**Prompt**
The entries below are to be reproduced in full, exactly as written.

**Material supplied**
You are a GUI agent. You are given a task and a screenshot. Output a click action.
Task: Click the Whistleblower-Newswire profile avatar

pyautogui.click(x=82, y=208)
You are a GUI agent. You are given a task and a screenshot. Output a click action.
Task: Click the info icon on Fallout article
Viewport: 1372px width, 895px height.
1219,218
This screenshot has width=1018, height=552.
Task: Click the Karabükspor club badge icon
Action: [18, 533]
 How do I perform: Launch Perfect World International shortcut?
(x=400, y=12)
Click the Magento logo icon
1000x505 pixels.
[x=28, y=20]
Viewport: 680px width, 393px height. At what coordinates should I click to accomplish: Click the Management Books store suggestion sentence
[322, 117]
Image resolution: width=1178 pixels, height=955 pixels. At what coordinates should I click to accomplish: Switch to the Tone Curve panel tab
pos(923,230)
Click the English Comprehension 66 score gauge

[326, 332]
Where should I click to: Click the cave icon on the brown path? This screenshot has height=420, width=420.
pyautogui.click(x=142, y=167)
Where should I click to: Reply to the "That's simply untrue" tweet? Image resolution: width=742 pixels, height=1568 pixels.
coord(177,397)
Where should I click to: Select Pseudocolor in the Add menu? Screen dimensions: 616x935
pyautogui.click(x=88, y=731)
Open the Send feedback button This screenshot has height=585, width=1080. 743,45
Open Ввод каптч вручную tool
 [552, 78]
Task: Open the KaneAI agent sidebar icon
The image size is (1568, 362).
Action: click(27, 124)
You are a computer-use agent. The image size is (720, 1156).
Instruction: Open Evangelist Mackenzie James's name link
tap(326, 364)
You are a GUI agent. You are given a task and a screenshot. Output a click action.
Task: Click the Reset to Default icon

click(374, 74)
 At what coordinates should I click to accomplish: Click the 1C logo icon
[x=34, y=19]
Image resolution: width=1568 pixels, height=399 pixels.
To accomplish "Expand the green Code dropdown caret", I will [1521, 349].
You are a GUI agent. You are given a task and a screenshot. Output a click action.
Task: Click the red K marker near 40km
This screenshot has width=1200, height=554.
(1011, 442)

**Task output**
You are a GUI agent. You are given a task and a screenshot. Output a click action.
Task: Click the Whistleblower-Newswire profile avatar

pyautogui.click(x=82, y=208)
You are a GUI agent. You are given a task and a screenshot. Output a click action.
Task: Click the info icon on Fallout article
Viewport: 1372px width, 895px height.
1219,218
This screenshot has width=1018, height=552.
Task: Click the Karabükspor club badge icon
Action: [18, 533]
 How do I perform: Launch Perfect World International shortcut?
(x=400, y=12)
Click the Magento logo icon
1000x505 pixels.
[x=28, y=20]
Viewport: 680px width, 393px height. At what coordinates should I click to accomplish: Click the Management Books store suggestion sentence
[322, 117]
Image resolution: width=1178 pixels, height=955 pixels. At what coordinates should I click to accomplish: Switch to the Tone Curve panel tab
pos(923,230)
Click the English Comprehension 66 score gauge

[326, 332]
Where should I click to: Click the cave icon on the brown path? This screenshot has height=420, width=420.
pyautogui.click(x=142, y=167)
Where should I click to: Reply to the "That's simply untrue" tweet? Image resolution: width=742 pixels, height=1568 pixels.
coord(177,397)
Where should I click to: Select Pseudocolor in the Add menu? Screen dimensions: 616x935
pyautogui.click(x=88, y=731)
Open the Send feedback button This screenshot has height=585, width=1080. 743,45
Open Ввод каптч вручную tool
 [552, 78]
Task: Open the KaneAI agent sidebar icon
The image size is (1568, 362).
Action: click(27, 124)
You are a computer-use agent. The image size is (720, 1156).
Instruction: Open Evangelist Mackenzie James's name link
tap(326, 364)
You are a GUI agent. You are given a task and a screenshot. Output a click action.
Task: Click the Reset to Default icon

click(374, 74)
 At what coordinates should I click to accomplish: Click the 1C logo icon
[x=34, y=19]
Image resolution: width=1568 pixels, height=399 pixels.
To accomplish "Expand the green Code dropdown caret", I will [1521, 349].
You are a GUI agent. You are given a task and a screenshot. Output a click action.
Task: Click the red K marker near 40km
This screenshot has width=1200, height=554.
(1011, 442)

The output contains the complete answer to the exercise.